#### TO DO
- a) Rewrite as a short bulleted list the paragraph of the forum thread on multidating that begins "loveslife Posted September 7, 2009," keeping its main points.
- b) Repeat word for word the stretch of the forum thread on multidating from "loveslife Posted September" through "down to compatibility.".

Keoki Posted September 7, 2009 Posted September 7, 2009 Didn't read the entire thread, but I will say this. You only just started casually dating the guy, so inviting him to meet all your friends (and possibly family, in his eyes) at your BBQ would understandably freak him out a bit and cause him to be noncommittal about it.
Kamille Posted September 7, 2009 Posted September 7, 2009 Great post loveslife. Dreamer, I understand why you are multidating and I know you are making the best choices for yourself. It sounds to me like you are trying to break a pattern (of being too into a guy too soon) and that the way you've found of doing this is multi-dating. So yeah, this is likely a temporary phase for you. Enjoy it! But I really like the advice you are getting here because I think everyone here senses that multidating is some kind of defence mechanism for you and they're prompting you to adress the reasons that made you put up with bad behaviour in the past and "invest" () in guys who weren't treating you well. Multidating is a band-aid on a deeper issue. I did go through a summer of serial dating and it was actually really good for me. I never really multidated, I would date a guy, decide he wasn't really right for me, then date another guy. And most of them really treated me well, but I just felt like our personalities didn't match. I guess what we're encouraging you to do in this multidating process is to learn to be selective. Now you're focusing on whether a guy follows up on plans and is into you. Switch the perspective and make it about whether or not you're into a guy. Make it about you and what you want - character wise- and not about their interest level in you (although of course, you will want to be with someone who thinks you're the best thing since sliced bread).
loveslife Posted September 7, 2009 Posted September 7, 2009 Kamille, I like what you're saying! Dreamer, ANYONE you date should be of the highest character, have high interest and treat you well. Those shouldn't even be issues in deciding if it's the right guy. Then it comes down to compatibility.

(Text and element-pointing records)

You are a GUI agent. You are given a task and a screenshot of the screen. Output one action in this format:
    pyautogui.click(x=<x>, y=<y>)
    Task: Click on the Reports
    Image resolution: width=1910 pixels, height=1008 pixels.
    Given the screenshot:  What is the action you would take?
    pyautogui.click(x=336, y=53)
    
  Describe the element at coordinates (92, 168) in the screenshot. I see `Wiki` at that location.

#### RESPONSES
- a)
- On September 7, 2009, loveslife agrees with what Kamille has said.
- Anyone Dreamer dates should have the highest character, show high interest, and treat Dreamer well.
- Those qualities should not even be issues in deciding whether a guy is the right one.
- Beyond them, the decision comes down to compatibility.

- b)
loveslife Posted September 7, 2009 Posted September 7, 2009 Kamille, I like what you're saying! Dreamer, ANYONE you date should be of the highest character, have high interest and treat you well. Those shouldn't even be issues in deciding if it's the right guy. Then it comes down to compatibility.